# Synchro iCloud capricieuse



## ValentinP (28 Juillet 2022)

Bonjour,

Je suis utilisateur d’un macbook air m1 depuis quelques mois (pas forcément habitué à Mac OS). Je stocke pas mal de photos sur icloud. Régulièrement je constate que la synchronisation freeze.
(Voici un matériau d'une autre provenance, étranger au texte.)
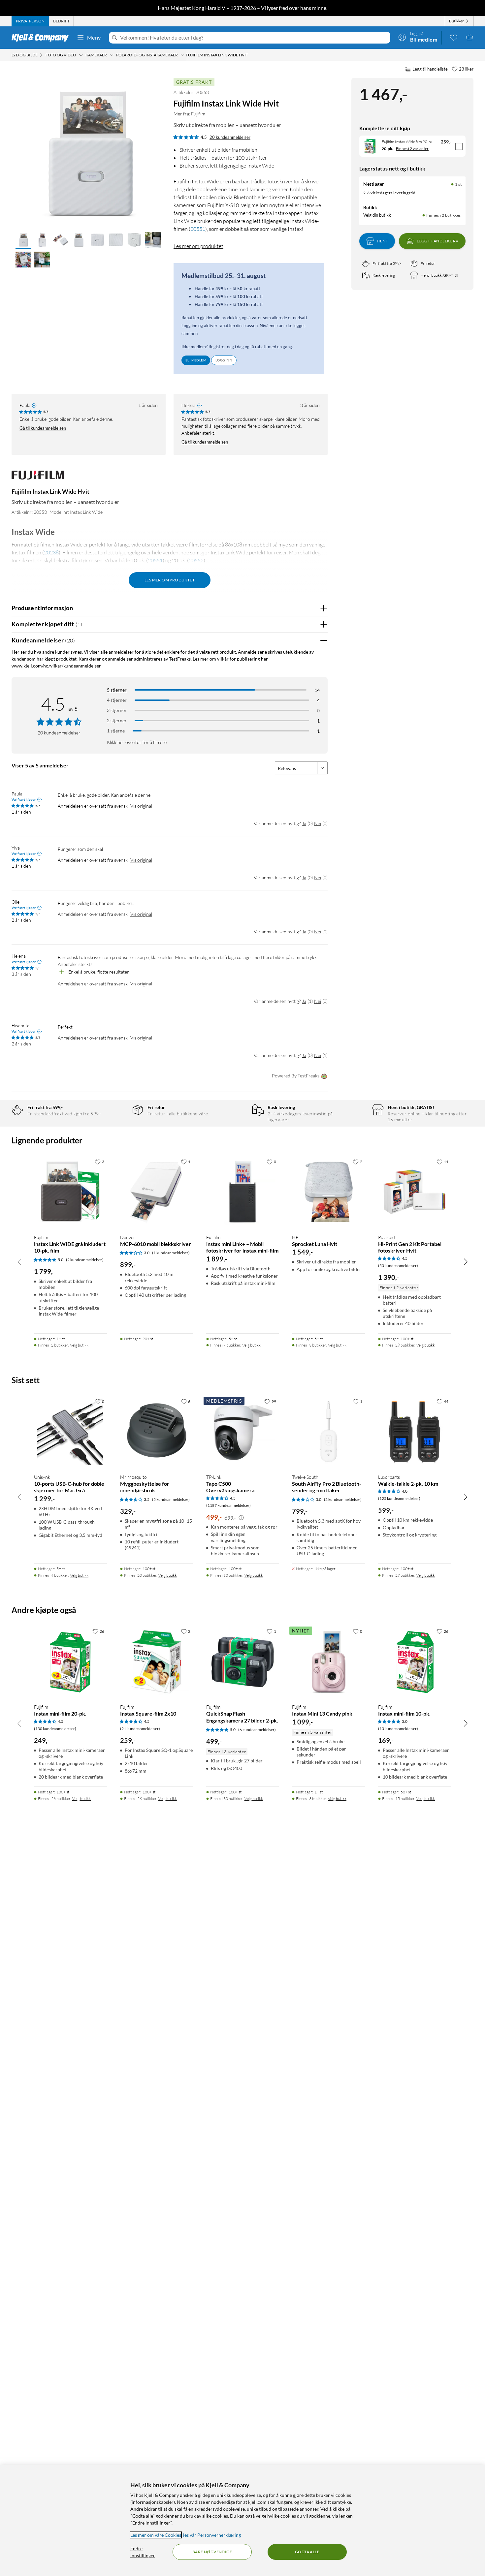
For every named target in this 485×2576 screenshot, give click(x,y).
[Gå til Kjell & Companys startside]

C’est assez insupportable de vouloir prendre un fichier sur icloud depuis un autre device et se rendre compte que le mac n’a pas synchro depuis quelques jours.
La seule solution que j’ai trouvé est de redémarrer quand je constate le soucis mais c’est vraiment pas terrible.
C’est d’autant plus cocasse que sur mon PC, j’ai jamais de problème avec la synchro. :’)

Des solutions ?

Merci.


----------



## MrTom (28 Juillet 2022)

Hello,

De quels autres devices disposes tu ?
Est ce que ton mac est en économie d’energie ? Est ce que tu l’utilises sur batterie ?


----------



## ValentinP (28 Juillet 2022)

MrTom a dit:


> Hello,
> 
> De quels autres devices disposes tu ?
> Est ce que ton mac est en économie d’energie ? Est ce que tu l’utilises sur batterie ?


Hello, j’utilise un PC Windows 10 et un iphone 12 mini pour consulter/uploader sur mon drive en plus du Mac.

Je suis la plupart du temps sur batterie (sauf pour recharger quand ça tombe trop bas bien entendu).


----------